* _What to produce_
Please copy out each line of the entries in which "Обзор" appears.

··· Records for the task ···

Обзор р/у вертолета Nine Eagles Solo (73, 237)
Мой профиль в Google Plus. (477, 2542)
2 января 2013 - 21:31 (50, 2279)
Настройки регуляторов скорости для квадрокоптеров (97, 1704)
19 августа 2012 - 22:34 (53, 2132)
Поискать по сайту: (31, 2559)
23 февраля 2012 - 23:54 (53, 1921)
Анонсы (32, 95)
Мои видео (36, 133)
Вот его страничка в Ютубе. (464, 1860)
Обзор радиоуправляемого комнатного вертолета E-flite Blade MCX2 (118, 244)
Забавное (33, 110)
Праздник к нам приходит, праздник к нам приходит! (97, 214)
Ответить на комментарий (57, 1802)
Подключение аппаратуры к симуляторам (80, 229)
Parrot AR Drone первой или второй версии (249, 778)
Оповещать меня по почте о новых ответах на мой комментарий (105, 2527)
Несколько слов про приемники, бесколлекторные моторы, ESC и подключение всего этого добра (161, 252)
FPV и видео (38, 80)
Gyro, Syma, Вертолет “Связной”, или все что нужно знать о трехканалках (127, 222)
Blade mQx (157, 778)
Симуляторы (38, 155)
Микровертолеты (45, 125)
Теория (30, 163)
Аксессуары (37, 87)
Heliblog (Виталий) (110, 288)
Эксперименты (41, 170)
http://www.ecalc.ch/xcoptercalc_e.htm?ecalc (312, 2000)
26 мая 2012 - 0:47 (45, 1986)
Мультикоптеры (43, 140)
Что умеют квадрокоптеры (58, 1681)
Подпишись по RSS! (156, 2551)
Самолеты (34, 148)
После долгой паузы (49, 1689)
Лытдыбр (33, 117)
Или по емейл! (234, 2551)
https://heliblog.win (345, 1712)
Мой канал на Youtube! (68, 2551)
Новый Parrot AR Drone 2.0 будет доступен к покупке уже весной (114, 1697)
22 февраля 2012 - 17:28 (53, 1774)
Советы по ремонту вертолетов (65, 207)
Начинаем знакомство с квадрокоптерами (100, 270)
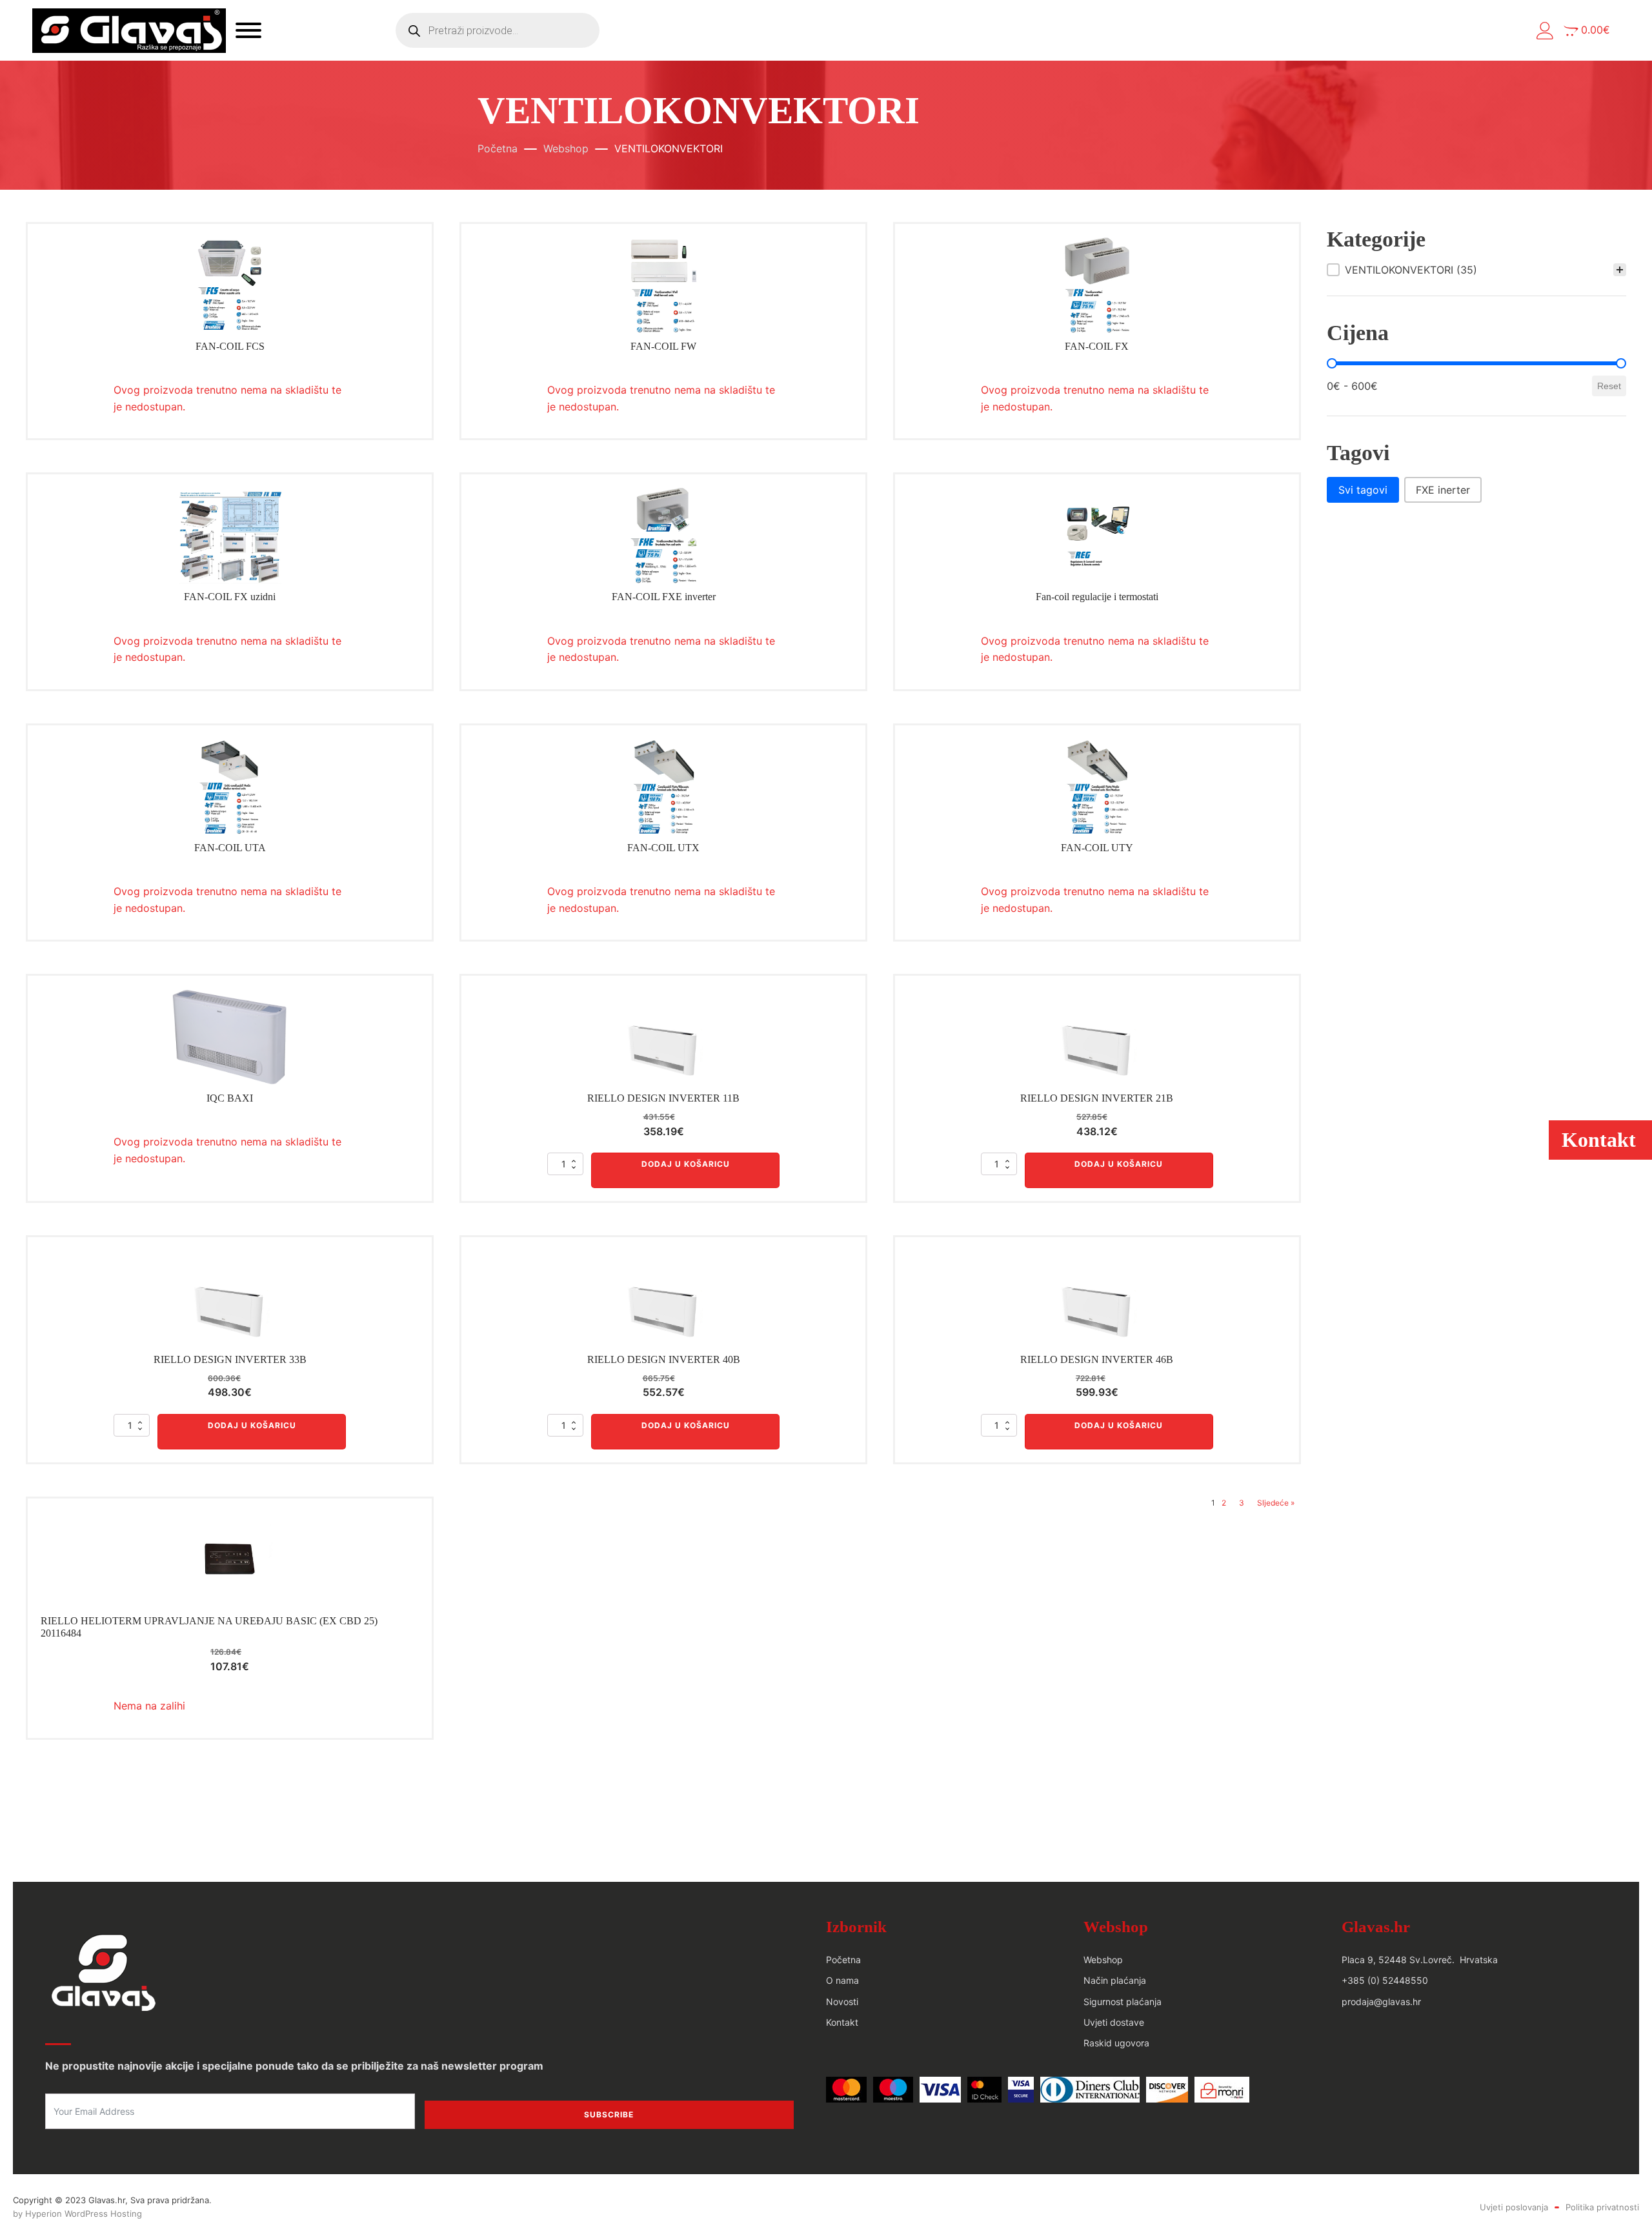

···

* _Completed exercise_
Обзор р/у вертолета Nine Eagles Solo (73, 237)
Обзор радиоуправляемого комнатного вертолета E-flite Blade MCX2 (118, 244)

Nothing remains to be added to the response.